The central theme of the group’s joint reflections has been the significance of the home in times of enforced isolation.
In the brochure accompanying the exhibition one of the voices of Xiē’s collective dialogue says: “During the pandemic, the greatest change I’ve experienced is the recognition of thoughts and feelings from within as my exposure to information and knowledge slowed down. Without the illusion of rapid circulation, values had to be tested and put to work locally, domestically. All our old concepts and values are examined in spaces of isolation reinforced by quarantine. Like waiting for the revelation of the shallows when the river recedes, or the growth of seedlings come May, I’m also waiting for my own emergence and sedimentation. Waiting for something that can be felt, something that can be carried on.”
Hao Jingban works with film and video to investigate the historical distance between the present viewer and a certain era in the past. In her research-based practice, the artist conducts historical investigation, archival research, field study, personal interviews, and live performances. Hao’s work was shown at Matadero Madrid, OCAT Xi’an, among others.

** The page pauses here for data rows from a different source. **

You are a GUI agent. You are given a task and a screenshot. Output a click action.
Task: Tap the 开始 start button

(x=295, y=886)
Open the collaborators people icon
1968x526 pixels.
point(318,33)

Qu Chang is a Hong Kong and Shenzhen-based curator and writer contributing to journals such as Artforum, Ocula, and Yishu. Having worked as curator at Para Site, herrecent curatorial projects include Sea Breeze (2019, Jogja Biennale, co-curated with Cosmin Costinas), Café do Brasil (2019, Para Site), Doreen Chan: Hard Cream (2019, HB Station), Crush (2018, Para Site).
Shen Xin practices empowering alternative histories, relations, and potentials between individuals and nation-states. Their interests lie in understanding culture on its own terms. Seeing it as an active commitment to the learning, teaching and engaging with relating to places as land, it opens up to inhabiting the multitudes of the selves through the lens of time. Their work was shown at Swiss Institute, New York, Walker Art Center, Minneapolis, among others.
Yunyu Ayo Shih currently lives and works in Taipei. He frequently explores different appearances of memorial and memory while at the same time involving interactions between himself and state apparatus. Shih’s work was shown at Taipei Fine Art Museum, Para Site, Time Museum, Power Station Art Museum in Shanghai, Taipei Contemporary Art Center, 4-18 Space (Bogota), among others.
DAAD Artists-in-Berlin Program
The DAAD Artists-in-Berlin Program is one of the most renowned residency programs for international artists and cultural practitioners in the fields of visual arts, film, literature, and music & sound. The residency enables the chosen fellows to focus on their creative thinking, actions, and research pursuits without being obliged to produce. Encounters with other artists and cultural producers stimulate transdisciplinary cooperation and initiate reciprocal learning processes.